Girerenzer ha concentrado sus investigaciones en las heurísticas de reconocimiento, es decir: "escoge lo que conozcas". Algunos experimentos simples, resultan bastante ilustrativos. Se planteó a distintos grupos la siguiente interrogante: ¿qué ciudad tiene más habitantes, Detroit o Milwaukee?. Un primer grupo fueron estadounidenses, y en los resultados hubo división de opiniones: el 60 % se inclinó por Detroit (que es la respuesta correcta), pero el resto optó por Milwaukee. Luego se planteó la misma interrogante a alemanes, que sabían poco sobre Detroit, y la mayoría ni siquiera había oído hablar de Milwaukee.
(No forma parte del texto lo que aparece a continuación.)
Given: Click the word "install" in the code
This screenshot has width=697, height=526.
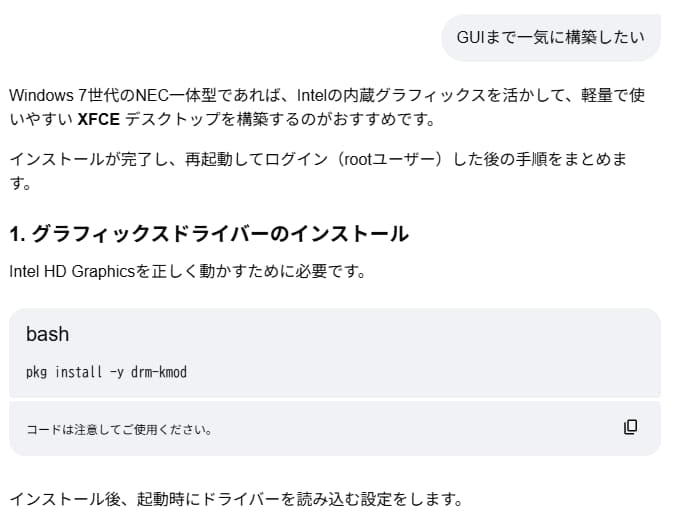Looking at the screenshot, I should (77, 372).
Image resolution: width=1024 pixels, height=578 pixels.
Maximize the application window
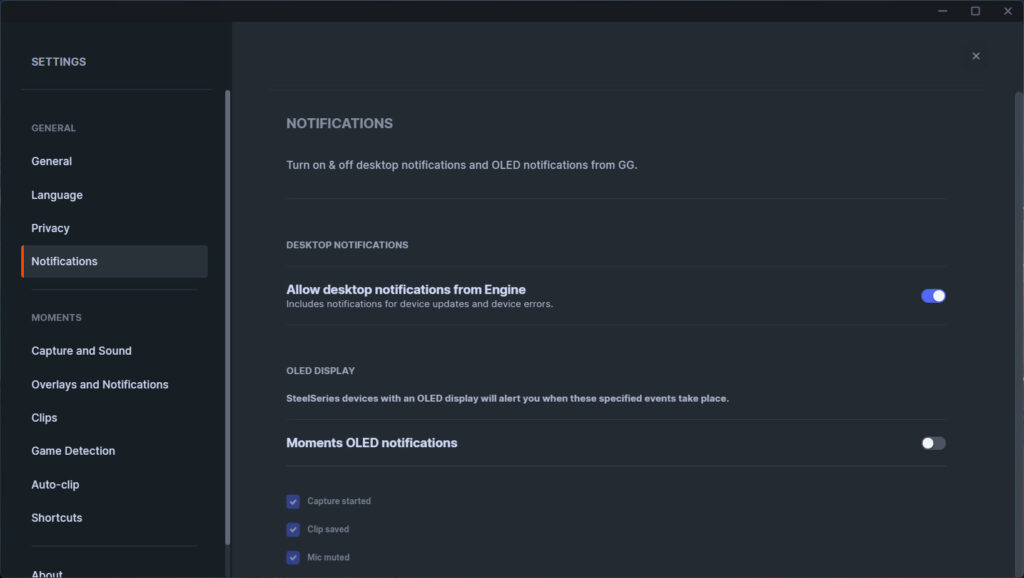(x=975, y=11)
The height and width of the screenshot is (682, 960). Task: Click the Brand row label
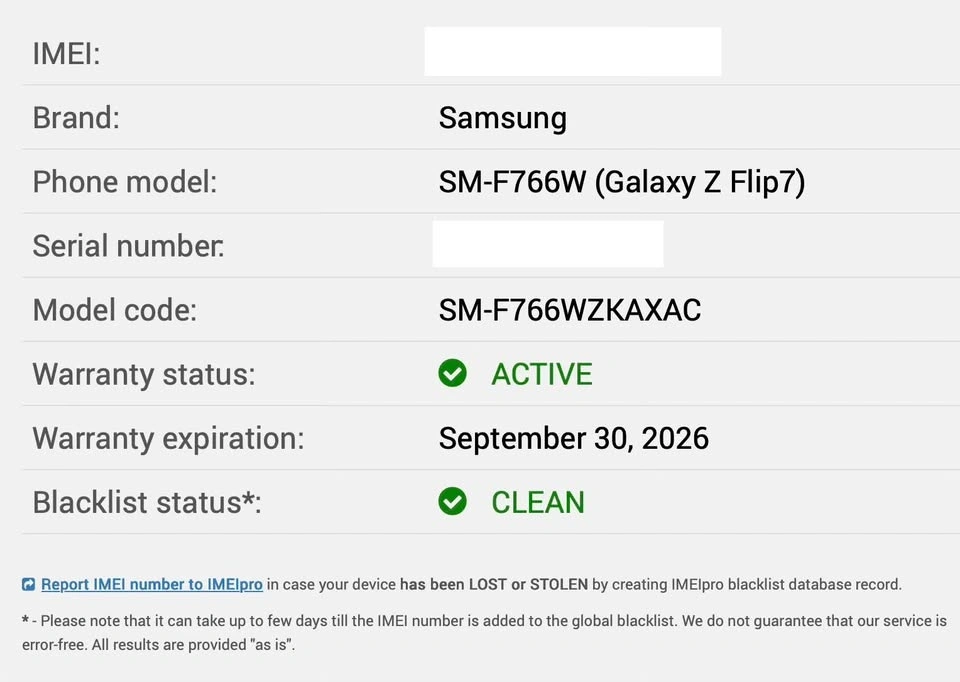click(76, 118)
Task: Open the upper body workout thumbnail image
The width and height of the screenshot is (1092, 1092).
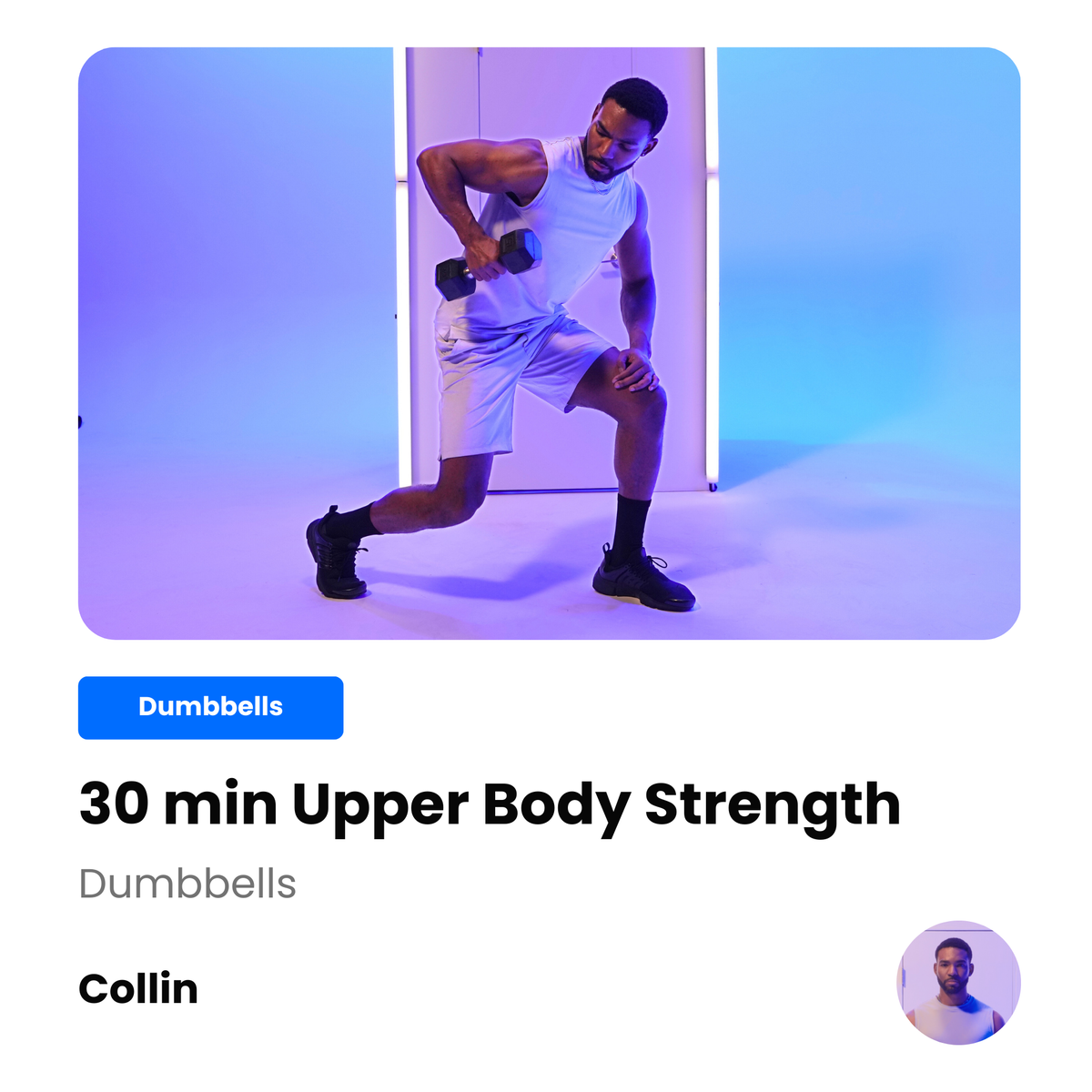Action: point(549,343)
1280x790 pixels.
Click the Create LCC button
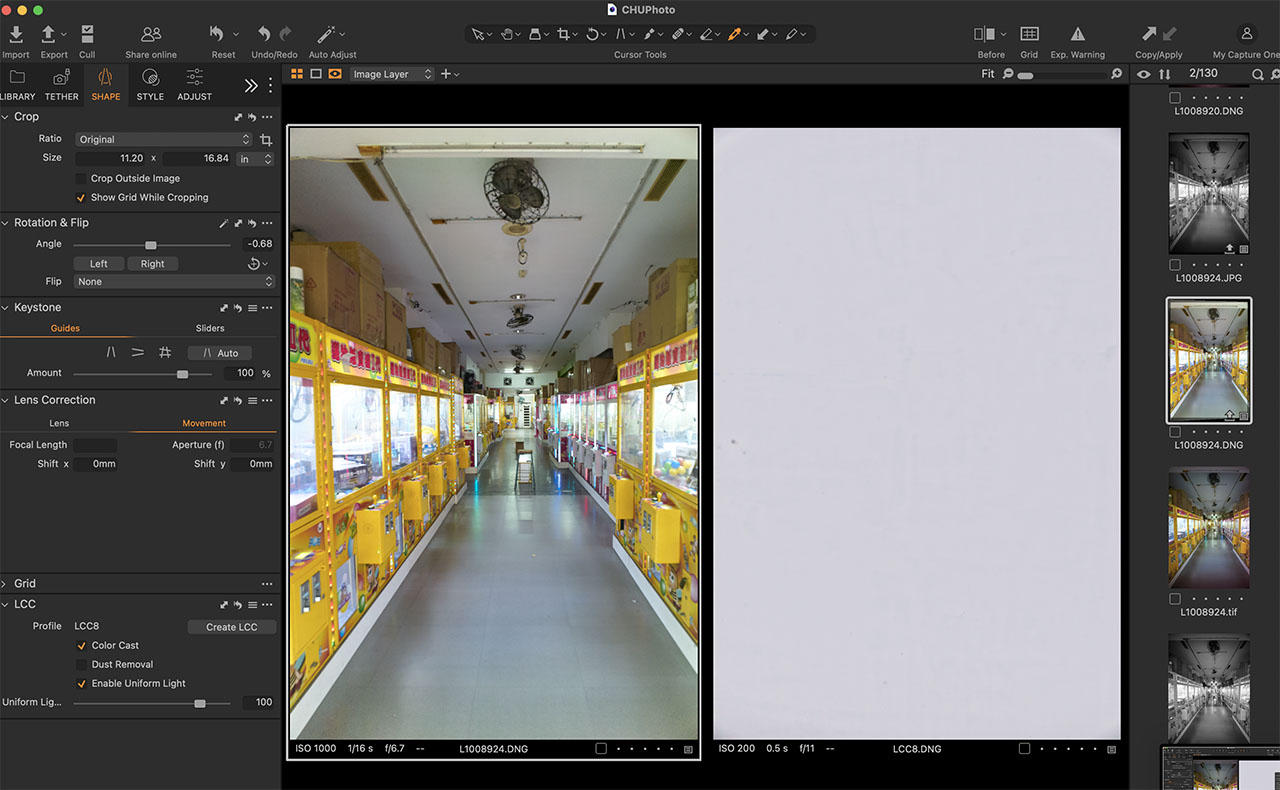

Lo sorprendente es que prácticamente todos acertaron, más del 90%. Pero entonces ¿Cómo es posible que las personas con menos información realicen sistemáticamente mejores inferencias que las que saben más cosas? Aquí se aplicó una Regla General muy sencilla; la "heurística de reconocimiento" . Los alemanes habían oído hablar de Detroit, pero no de Milwaukee: ése es el motivo. La ignorancia parcial puede ser útil, y siempre sucede así cuando, en el mundo real, el reconocimiento del nombre está correlacionado con lo que se quiere saber. 
Sobre esta base, Daniel Goldstein y Gerd Gigerenzer teorizaron que los estudiantes podrían lograr tal alta exactitud en las ciudades extranjeras si confiaron en las condiciones heurísticas y particulares, a partir de la validez de los datos recibido. Postularon entonces que el heurístico es un tipo específico estrategia para la inferencia sobre un dominio dado. 
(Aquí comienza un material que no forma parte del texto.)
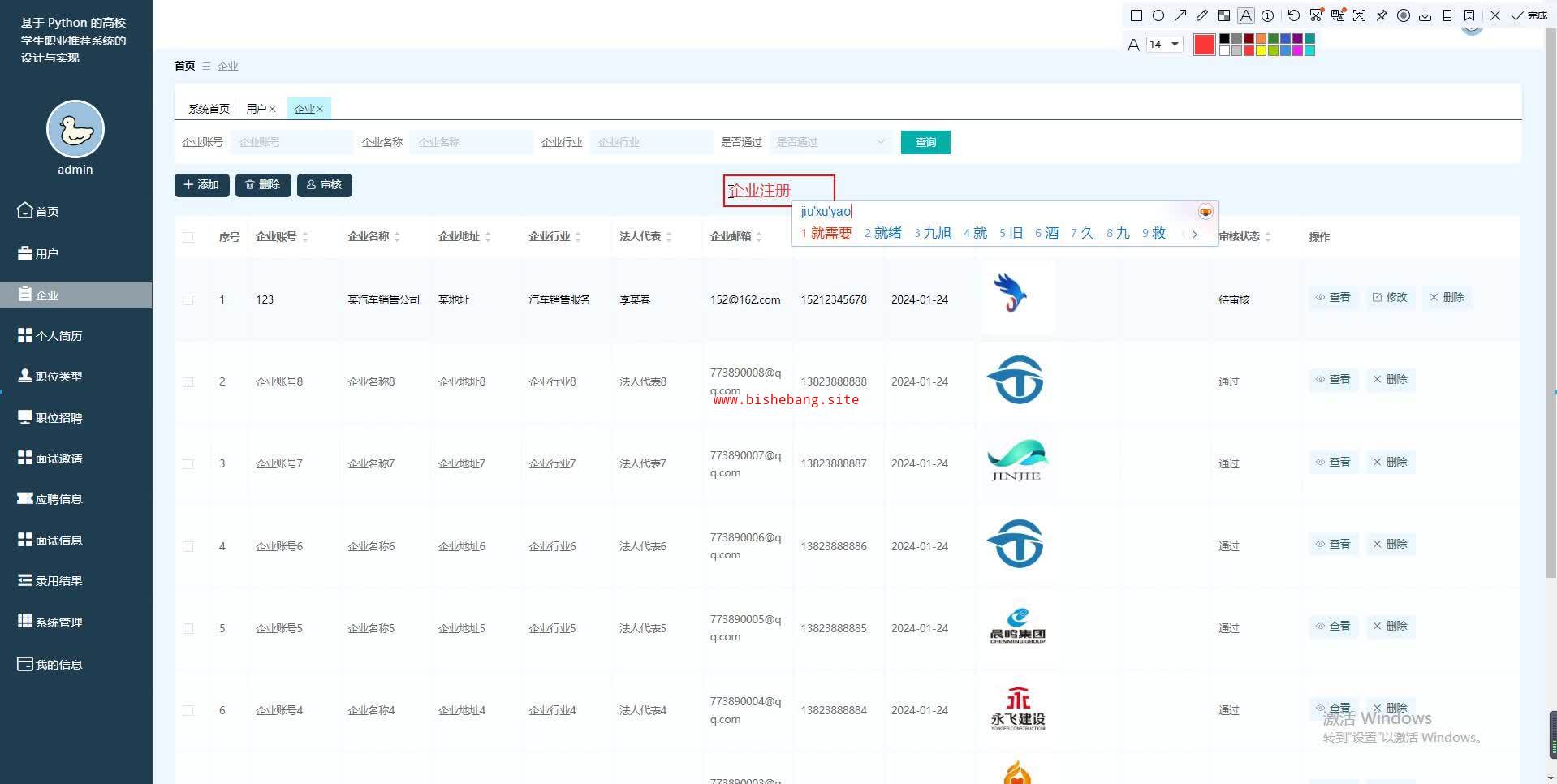Toggle the select-all header checkbox
The height and width of the screenshot is (784, 1557).
click(x=188, y=237)
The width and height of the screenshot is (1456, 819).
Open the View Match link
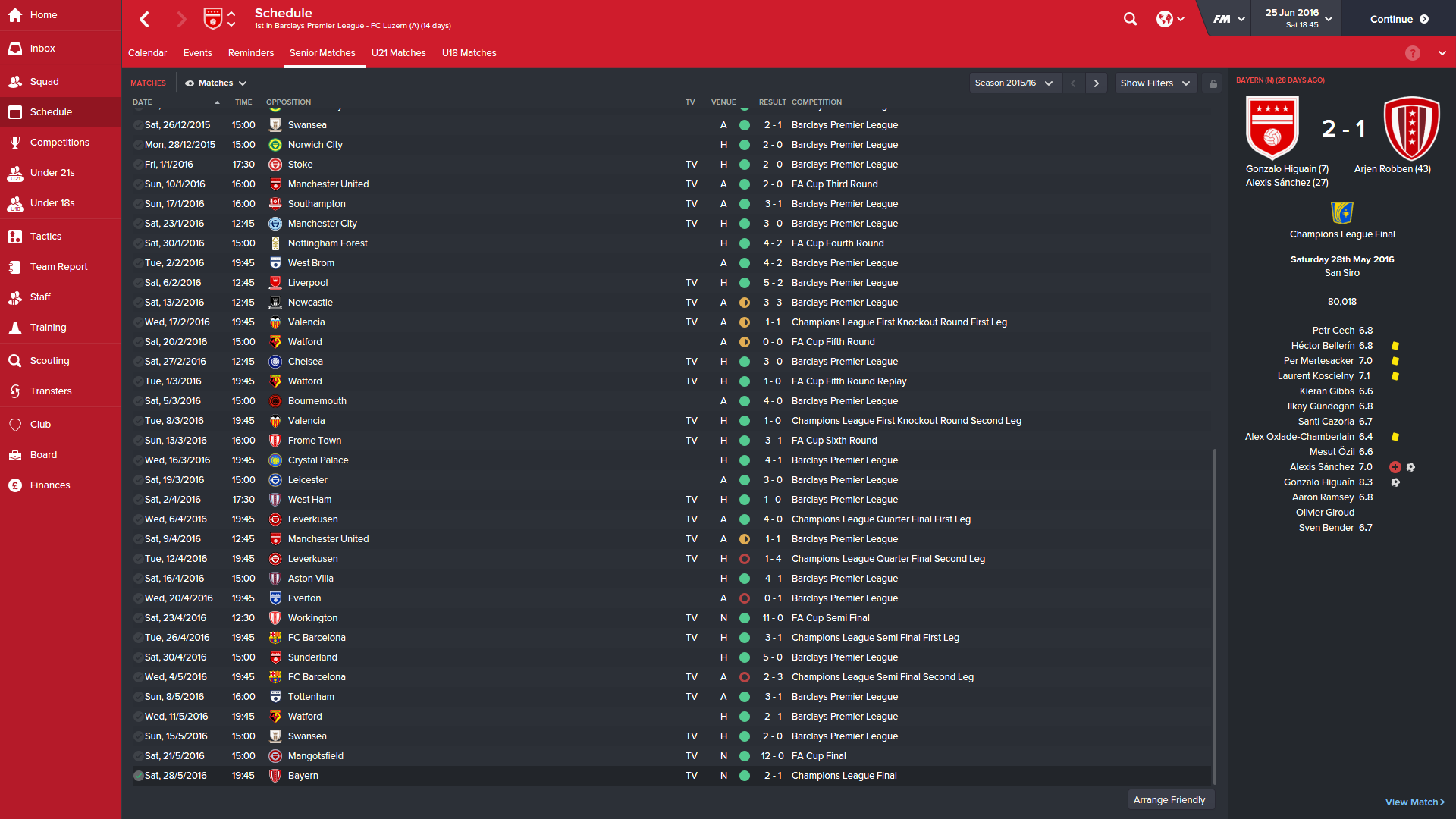[x=1414, y=802]
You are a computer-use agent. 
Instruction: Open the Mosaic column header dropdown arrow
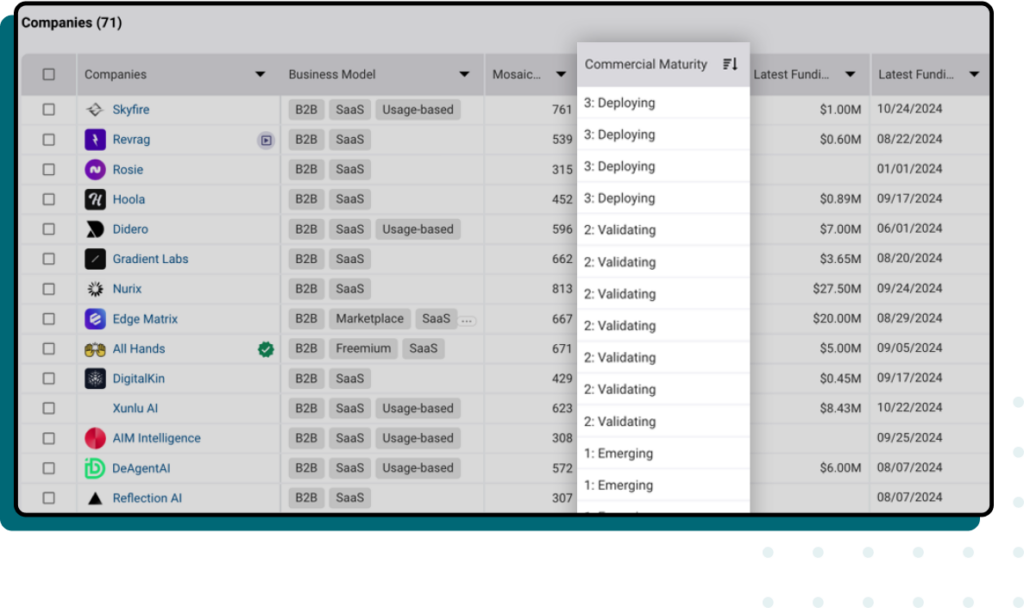tap(563, 74)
(Cfr. Goldstein, D. G., & Gigerenzer, G. (1999). The recognition heuristic: How ignorance makes us smart. In: G. Gigerenzer, & P. M. Todd, (Eds.).Simple heuristics that make us smart. Oxford: Oxford University Press, Goldstein, D. G., & Gigerenzer, G. (2002). Models of ecological rationality: The recognition heuristic. Psychological Review, 109, 75-90).
Esto es aplicable a los equipos de fútbol: hemos hecho estudios en los que personas muy ignorantes han hecho predicciones sobre los resultados de campeonatos mundiales, o campeonatos europeos, y sistemáticamente sus predicciones son igual de buenas que las de los expertos, y a veces mejores, porque disponen de conocimiento parcial y, por tanto, pueden basarse en estas reglas generales tan sencillas y poderosas.
En su obra: "Decisiones instintivas", desarrolla la temática de “heurística del reconocimiento”, que es un principio básico y sencillo, pero con un amplio rango de poder explicativo sobre el denominado como comportamiento irracional de la gente. Esencialmente este principio establece que: Si una de las opciones parece correcta, es se escoge como correcta. Es decir, de manera general: "Si uno de dos o más objetos, se reconoce y no el el otro o los otros, se infiere (abduce) de ello, que el objeto reconocido tiene un valor más alto de ser la opción correcta con respecto al otro u otros". Bajo este principio, es posible dar cuenta experimentalmente de cientos de comportamientos diarios propios y ajenos que se basan en ello: conducir hasta casa, preparar la cena, hacer la compra, etc., cualquier comportamiento teóricamente complejo acaba siendo algo con un enorme componente de “heurística del reconocimiento”. Gerd Gigerenzer detalla decenas de experimentos y discute los resultados para apoyar su postulado.